| Work required |
Your response should consist of the data that follows, repeated in full without alteration.

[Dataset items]
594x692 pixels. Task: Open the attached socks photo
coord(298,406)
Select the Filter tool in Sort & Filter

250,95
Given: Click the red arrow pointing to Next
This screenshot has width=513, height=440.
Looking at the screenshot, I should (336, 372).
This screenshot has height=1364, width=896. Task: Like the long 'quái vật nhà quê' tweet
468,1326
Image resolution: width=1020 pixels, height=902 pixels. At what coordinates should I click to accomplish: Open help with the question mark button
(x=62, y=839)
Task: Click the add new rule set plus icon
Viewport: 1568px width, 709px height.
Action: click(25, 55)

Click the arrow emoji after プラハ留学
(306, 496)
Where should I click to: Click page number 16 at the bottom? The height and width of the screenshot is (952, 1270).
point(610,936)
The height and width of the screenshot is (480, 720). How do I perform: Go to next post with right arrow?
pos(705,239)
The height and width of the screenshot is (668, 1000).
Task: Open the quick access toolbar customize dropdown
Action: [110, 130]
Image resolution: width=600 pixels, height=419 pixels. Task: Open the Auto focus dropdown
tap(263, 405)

| Completed exercise |
594x692 pixels. Task: Open the attached socks photo
coord(298,406)
Select the Filter tool in Sort & Filter

250,95
Given: Click the red arrow pointing to Next
This screenshot has width=513, height=440.
Looking at the screenshot, I should (336, 372).
This screenshot has height=1364, width=896. Task: Like the long 'quái vật nhà quê' tweet
468,1326
Image resolution: width=1020 pixels, height=902 pixels. At what coordinates should I click to accomplish: Open help with the question mark button
(x=62, y=839)
Task: Click the add new rule set plus icon
Viewport: 1568px width, 709px height.
Action: click(25, 55)

Click the arrow emoji after プラハ留学
(306, 496)
Where should I click to: Click page number 16 at the bottom? The height and width of the screenshot is (952, 1270).
point(610,936)
The height and width of the screenshot is (480, 720). How do I perform: Go to next post with right arrow?
pos(705,239)
The height and width of the screenshot is (668, 1000).
Task: Open the quick access toolbar customize dropdown
Action: [110, 130]
Image resolution: width=600 pixels, height=419 pixels. Task: Open the Auto focus dropdown
tap(263, 405)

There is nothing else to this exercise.